Comparing Substitution and Elimination

Both substitution and elimination are powerful methods for solving simultaneous equations, but they have their strengths and weaknesses. Choosing the right method can often simplify the solving process. The substitution method shines when one of the equations can be easily solved for one variable in terms of the other. In such cases, like our example where x + 3y = 7 can be easily rearranged to x = 7 - 3y, substitution becomes a straightforward choice. It involves replacing one variable in the other equation, reducing the system to a single equation with one variable. This method is particularly advantageous when dealing with systems where isolating a variable is relatively simple. On the other hand, the elimination method excels when the coefficients of one of the variables are either the same or additive inverses, or can be made so with a simple multiplication.

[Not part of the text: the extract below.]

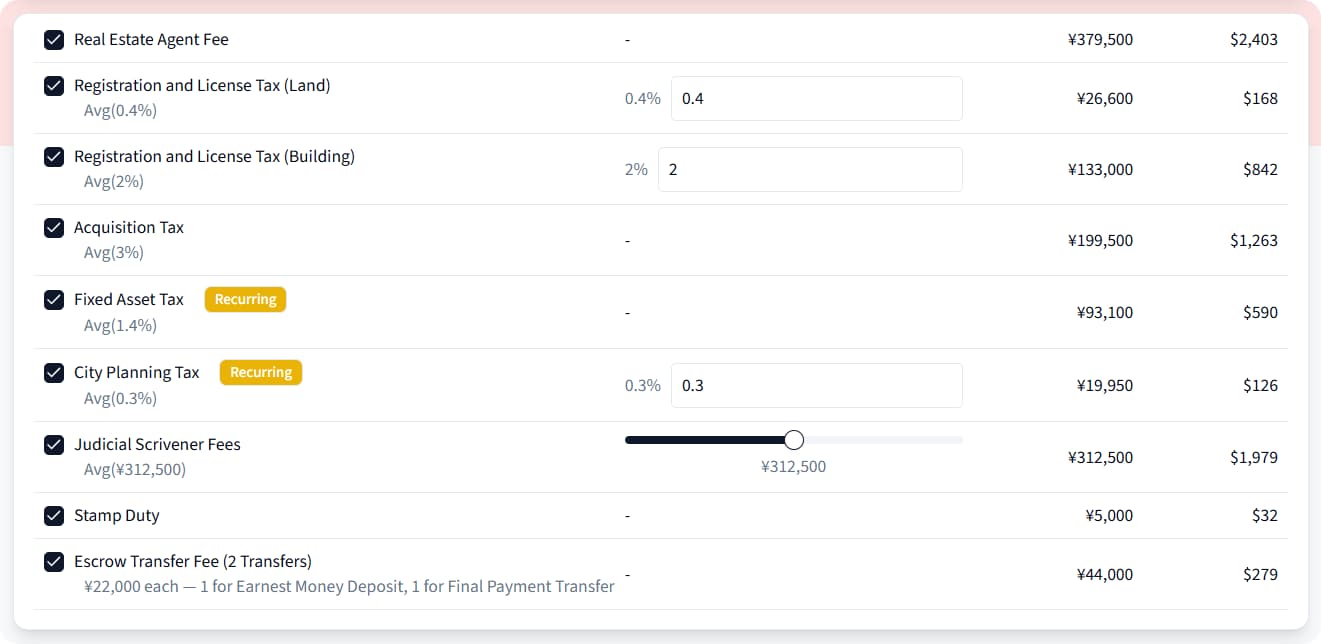Click the Judicial Scrivener Fees slider handle

[x=794, y=440]
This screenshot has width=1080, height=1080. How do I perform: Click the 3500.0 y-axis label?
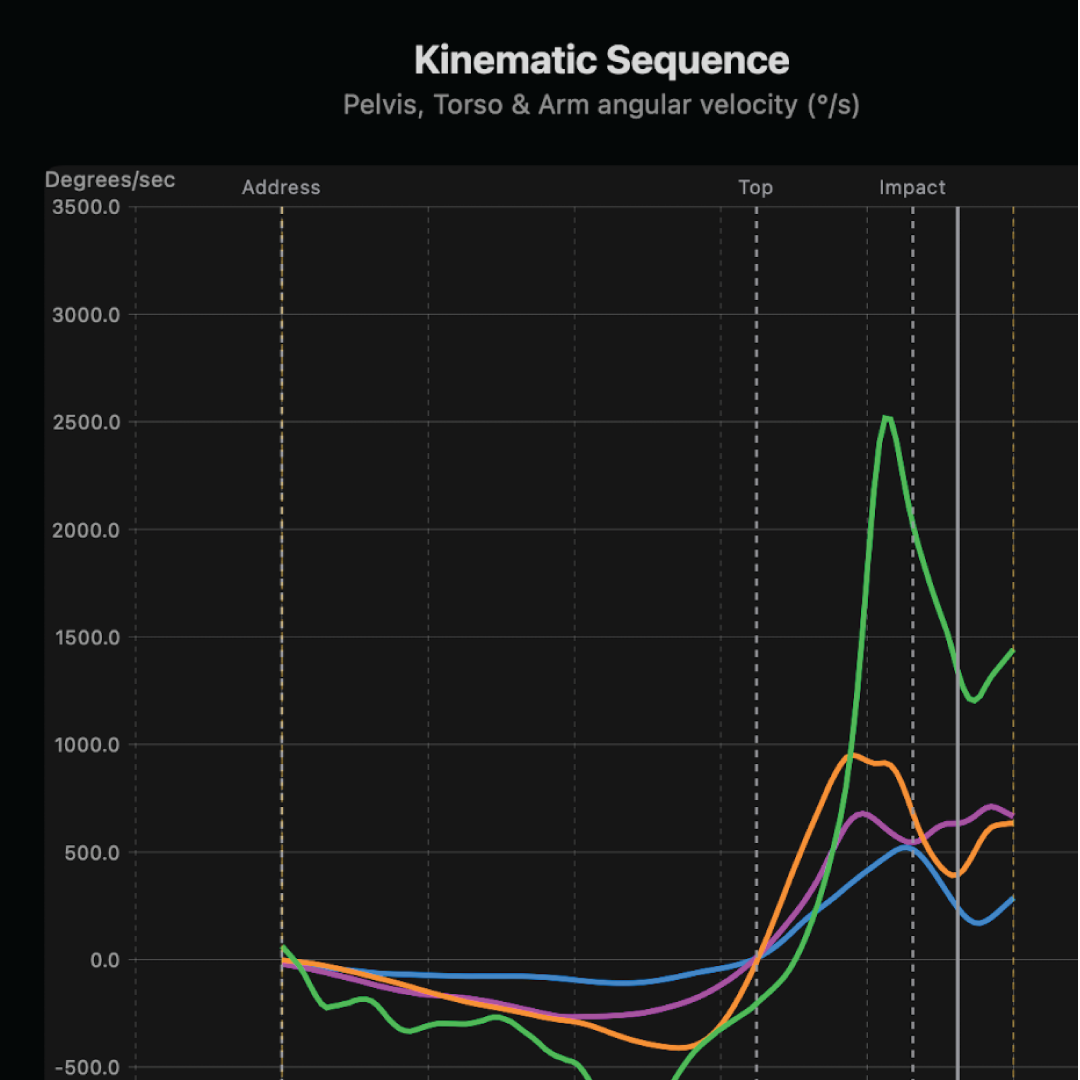click(x=85, y=207)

This method involves adding or subtracting the equations to eliminate one variable, which is especially efficient when the equations are structured in a way that allows for easy cancellation. For instance, if we had equations like 2x + 3y = 5 and 4x - 3y = 1, elimination would be a natural choice because the y terms have coefficients that are additive inverses. In general, the best approach is to assess the given system of equations and choose the method that seems most efficient. Sometimes, a combination of both methods might be the most effective strategy. Regardless of the method chosen, the key is to perform the steps carefully and systematically to avoid errors. Verifying the solution by substituting the values back into the original equations is always a crucial step to ensure accuracy.

Real-World Applications

Simultaneous equations are not just abstract mathematical concepts; they are powerful tools with numerous real-world applications. These systems of equations allow us to model and solve problems in various fields, ranging from science and engineering to economics and everyday situations. In physics, simultaneous equations can be used to analyze the motion of objects under multiple forces or to calculate the currents and voltages in electrical circuits. For example, Kirchhoff's laws in circuit analysis often lead to a system of linear equations that need to be solved simultaneously to determine the currents in different branches of the circuit. In chemistry, they can be used to balance chemical equations, where the number of atoms of each element must be the same on both sides of the equation. This often results in a system of equations that needs to be solved to find the stoichiometric coefficients. In economics, supply and demand models are often represented by simultaneous equations. The equilibrium price and quantity in a market can be found by solving the system of equations representing the supply and demand curves. Linear programming, a technique used to optimize resource allocation, also relies heavily on solving systems of linear equations and inequalities. In engineering, simultaneous equations are used in structural analysis to determine the forces and stresses in different parts of a structure. They are also used in control systems to design controllers that meet specific performance requirements. Even in everyday life, we encounter situations where solving simultaneous equations can be helpful. For example, if you are trying to determine the cost of two different items given their combined price and the price difference, you can set up a system of equations and solve it. Consider this scenario: Suppose you buy 2 apples and 3 bananas for $5, and you also know that apples cost $0.50 more than bananas. You can set up a system of equations to find the cost of each apple and each banana. These are just a few examples of the many real-world applications of simultaneous equations. The ability to solve these systems is a valuable skill that can be applied in a wide range of contexts.

Conclusion

In conclusion, solving simultaneous equations is a crucial skill in mathematics with wide-ranging applications. In this article, we addressed the problem of solving the system 3x - 2y = 10 and x + 3y = 7, demonstrating two primary methods: substitution and elimination. The substitution method involves solving one equation for one variable and substituting that expression into the other equation, while the elimination method involves manipulating the equations to eliminate one variable through addition or subtraction. Both methods lead to the same solution, x = 4 and y = 1, showcasing their effectiveness. We provided step-by-step breakdowns of each method to ensure a clear understanding of the processes involved. Furthermore, we compared the two methods, highlighting their respective strengths and when each might be the preferred choice. Finally, we explored the real-world applications of simultaneous equations, illustrating their relevance in various fields such as physics, chemistry, economics, engineering, and even everyday scenarios. Mastering the techniques for solving simultaneous equations not only enhances mathematical proficiency but also equips individuals with valuable problem-solving skills applicable in diverse contexts. Whether you choose substitution, elimination, or a combination of both, the key is to practice and apply these methods to a variety of problems to solidify your understanding and build confidence. The ability to solve simultaneous equations is a fundamental building block for more advanced mathematical concepts and practical applications, making it an essential skill for students and professionals alike.